On December 27, 1933, Mr. Routhe wrote the respondent:
"In Re Reily case.
"It is a great relief to us all, to report that a settlement has finally been made with Reily. I do not recall having had just such a case within my 35 years experience in the law business. We did not desire to stand the expense and time for trial and the result of appeal should we be successful, and further we were confident that Klein was looking in on the situation to increase our troubles. We were desirous to release the safety Deposit Box and knew that if a trial was had and a Judgment entered in his favor, we would be unable to effect any settlement with him. Therefore, under authority of your letter on the subject of settlement and release of box, a Judgment for $10,000 was entered in his favor. (Yes I hear you utter your protest and surprise) but just wait. [21 Cal. App. 2d 184]
"We effected such a settlement whereby, the box was released without delay and immediately shipped to you. By a conveyance of two lots, we acquired an assignment to the Young Holdings Co. of the entire judgment, which we allow to remain of record to discourage Klein and any others who are interested in your financial condition."
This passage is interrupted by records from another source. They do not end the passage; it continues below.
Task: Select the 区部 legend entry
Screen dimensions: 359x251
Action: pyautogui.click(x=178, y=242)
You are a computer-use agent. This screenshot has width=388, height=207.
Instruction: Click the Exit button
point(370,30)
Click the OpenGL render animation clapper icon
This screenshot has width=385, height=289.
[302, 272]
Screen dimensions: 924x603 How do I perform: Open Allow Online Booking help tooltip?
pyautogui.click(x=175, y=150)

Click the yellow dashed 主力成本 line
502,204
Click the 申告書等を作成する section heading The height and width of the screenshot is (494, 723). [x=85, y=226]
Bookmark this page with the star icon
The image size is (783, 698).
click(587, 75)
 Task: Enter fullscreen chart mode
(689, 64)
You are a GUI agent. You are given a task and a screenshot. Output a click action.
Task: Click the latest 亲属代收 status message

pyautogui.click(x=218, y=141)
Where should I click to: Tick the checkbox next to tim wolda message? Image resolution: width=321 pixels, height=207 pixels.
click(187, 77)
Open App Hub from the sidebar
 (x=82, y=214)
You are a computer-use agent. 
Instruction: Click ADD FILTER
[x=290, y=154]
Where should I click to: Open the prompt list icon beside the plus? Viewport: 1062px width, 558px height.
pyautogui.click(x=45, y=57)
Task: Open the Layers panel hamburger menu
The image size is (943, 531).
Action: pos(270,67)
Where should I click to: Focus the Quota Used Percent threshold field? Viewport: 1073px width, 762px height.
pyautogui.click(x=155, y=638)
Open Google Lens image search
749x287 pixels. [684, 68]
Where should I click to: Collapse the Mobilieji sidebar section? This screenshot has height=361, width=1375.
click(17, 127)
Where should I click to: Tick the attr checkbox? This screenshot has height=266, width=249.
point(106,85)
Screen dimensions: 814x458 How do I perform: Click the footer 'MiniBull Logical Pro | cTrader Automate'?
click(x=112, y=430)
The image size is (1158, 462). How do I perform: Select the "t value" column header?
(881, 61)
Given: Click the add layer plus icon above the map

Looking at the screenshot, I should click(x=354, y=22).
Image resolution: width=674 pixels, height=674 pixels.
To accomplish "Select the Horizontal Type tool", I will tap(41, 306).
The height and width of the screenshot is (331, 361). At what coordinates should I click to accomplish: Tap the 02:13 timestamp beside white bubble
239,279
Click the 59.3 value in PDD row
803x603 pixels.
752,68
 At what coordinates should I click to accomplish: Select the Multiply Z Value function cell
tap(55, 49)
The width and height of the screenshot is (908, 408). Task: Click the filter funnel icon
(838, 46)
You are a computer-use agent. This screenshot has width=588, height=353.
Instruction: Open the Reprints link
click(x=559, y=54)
A cousin of respondent, acting under a power of attorney granted by her, was president of The Young Holdings Corporation, Ltd., and cooperated with Mr. Routhe in obtaining the settlement mentioned. Notwithstanding the assurances given respondent that so far as she was concerned the Reily case was closed and that the judgment was to remain of record for an ulterior purpose, appellant, after the lapse of two and a half years, and on the same day a judgment in favor of respondent and against appellant was rendered in another case, decided to execute the judgment of November 28, 1933 (unsatisfied upon the record), contrary to the purpose declared and for its own benefit. Then followed the motion in behalf of respondent. While a protracted hearing was held upon this motion, made after judgment, it was not held, as we have stated, upon the merits of the case. It is apparent that the trial judge went to great pains to determine whether in fact the judgment had been paid, or whether an unpaid balance was available for execution in behalf of appellant. Upon a review of the evidence, including correspondence passing between the parties and their duly authorized agents, as well as other written instruments introduced as exhibits, we find no error in the decision of the court. Accordingly, the order appealed from is affirmed.
Houser, P. J., and York, J., concurred.